Much more rambly entry but that’s what you get for today. I’ll try to remember to post happy healthy baby things scattered about as well as the more serious stuff. And questions, definitely ask them! Feedback, questions, things you’d like to know, something I mention that you want more details of…any of that is good, and will help me keep blogging, and writing, and processing, and healing. I’m also planning a “how you can help” post to go up within the next few days, so keep reading!

2 Responses to “More week 1 radiation tales”

  1. briton 19 Apr 2011 at 6:57 am

    I like your rambly posts! It makes me feel like I’m there having a conversation with you even though I can’t really be there for company. And it feels good for selfish reasons because I’ve really been missing everyone back home. People are so uptight here.

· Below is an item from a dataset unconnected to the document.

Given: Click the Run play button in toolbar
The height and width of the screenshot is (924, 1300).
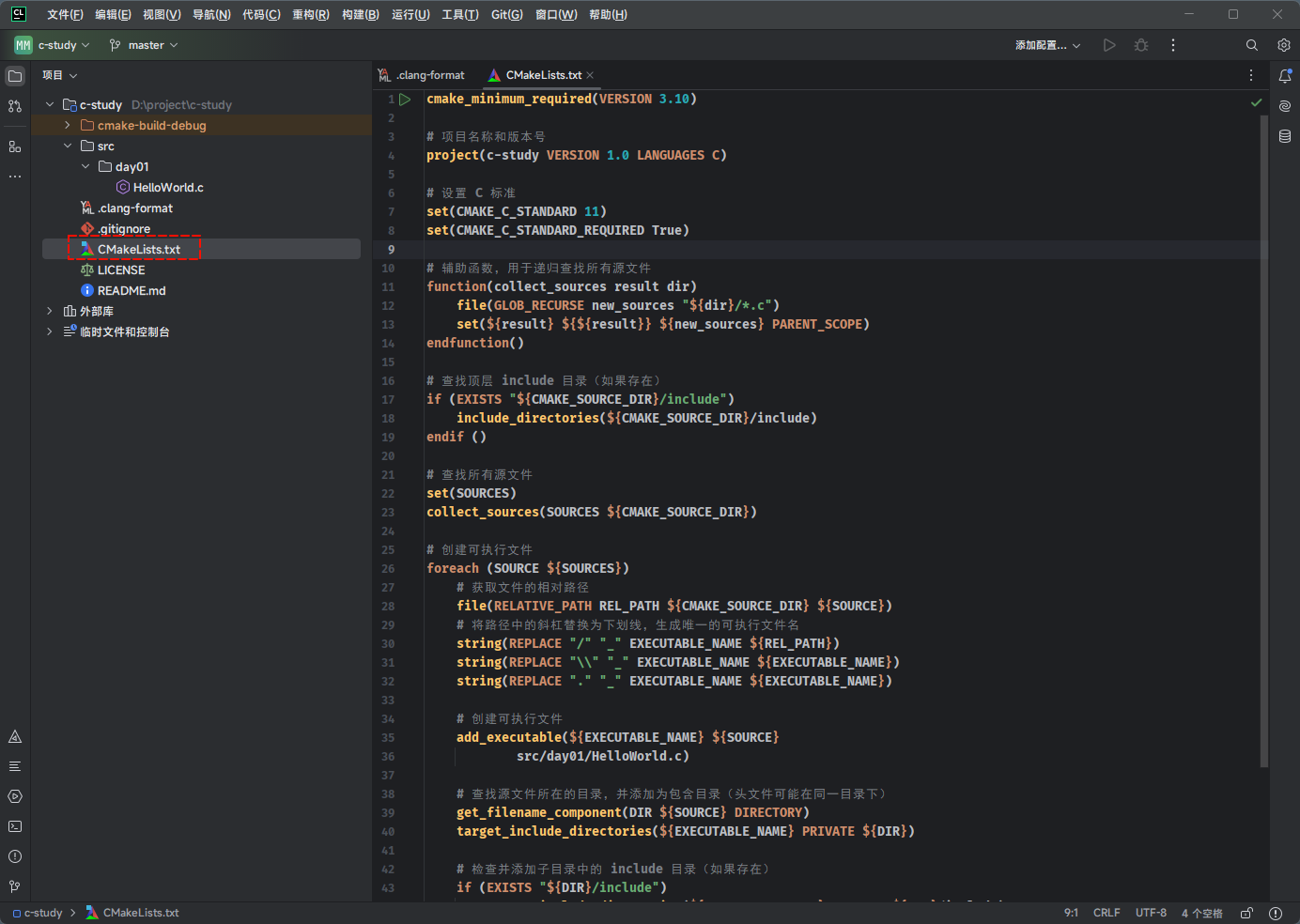Looking at the screenshot, I should pyautogui.click(x=1109, y=45).
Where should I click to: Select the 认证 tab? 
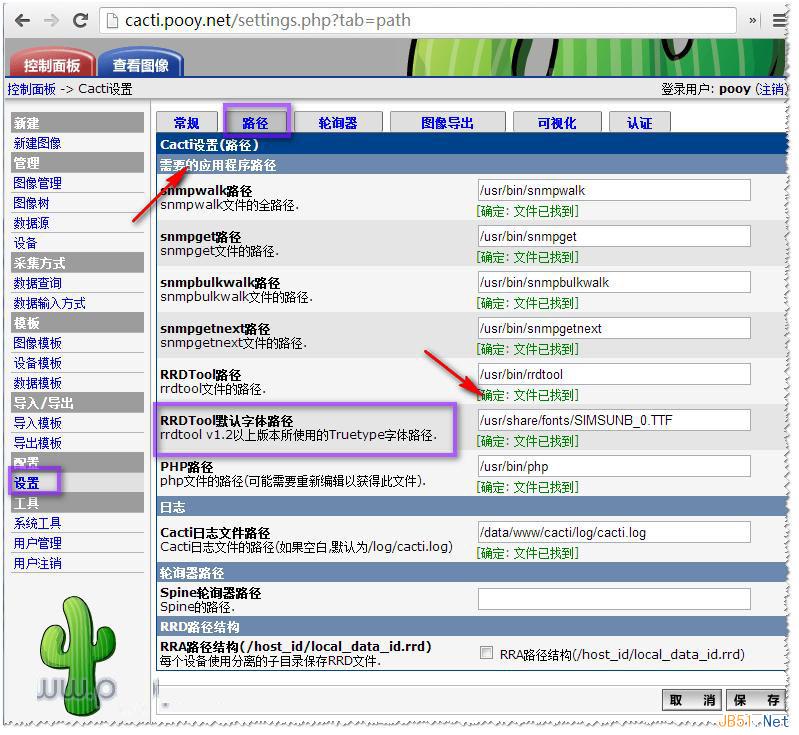tap(639, 123)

    I am so glad you have quality health care. My whole family being in the medical field, I’ve been very spoiled, and for a long time I wasn’t unable to understand why people were afraid of the doctor. My mom wore scrubs so much of the time that the smell of hospitals is comforting and reminds me of her. But volunteering in medical clinics made me realize how dismissive of pain and patient observations doctors tend to be, especially with women’s issues. But it sounds like they not only know what they are doing but they are treating you the person, not just the cancer. That’s also comforting to me.

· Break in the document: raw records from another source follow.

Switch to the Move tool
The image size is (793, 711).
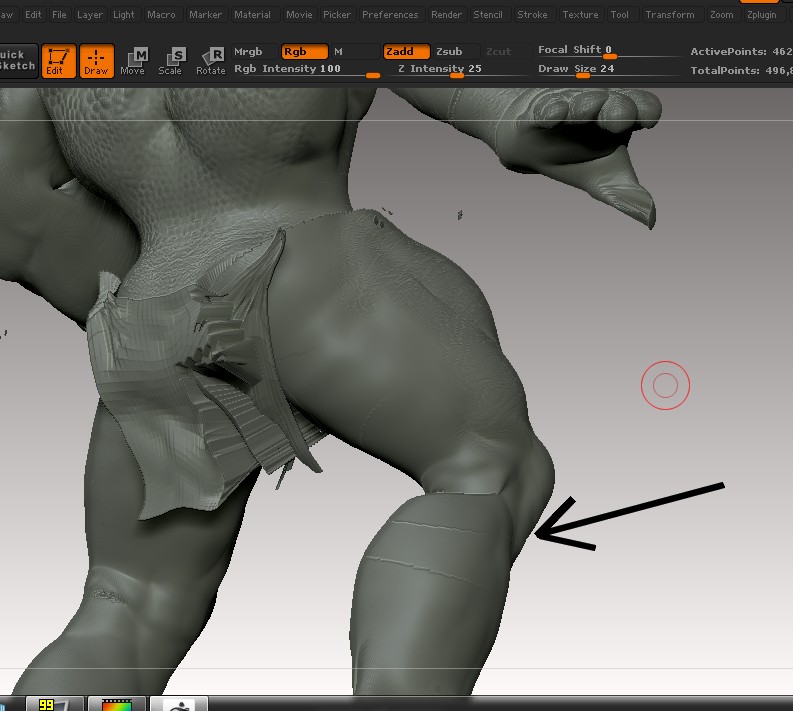click(x=133, y=61)
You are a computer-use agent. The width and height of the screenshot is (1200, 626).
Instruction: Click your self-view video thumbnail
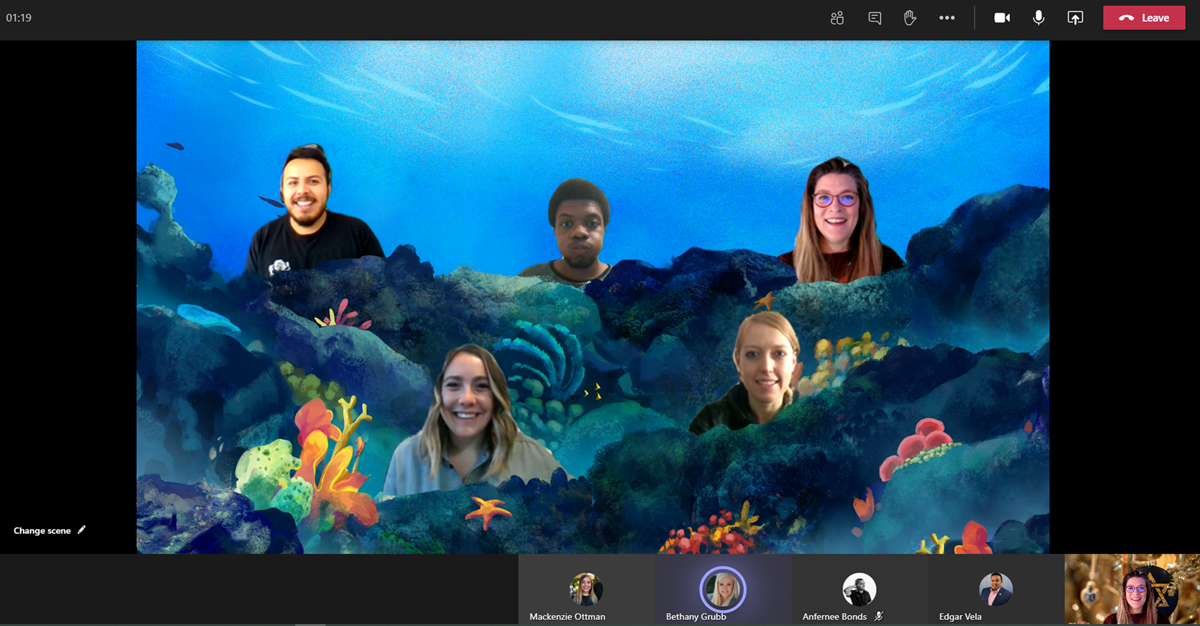coord(1132,590)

  2. Reesaon 19 Apr 2011 at 9:47 am

    @Brit — Glad the rambling works for you! :) I hope you can at least get back to Texas for more visits soon, so far in my travels Texas still has some of the best people (if also rather quirky, hehe).

    Yeah having had the more dismissive care team the first time around on this I feel so much better on that issue now. It’s a scarier and more dangerous place to be in health-wise, but having doctors who seem to treat me as a PERSON with cancer is making a huge difference psychologically towards facing what has to come.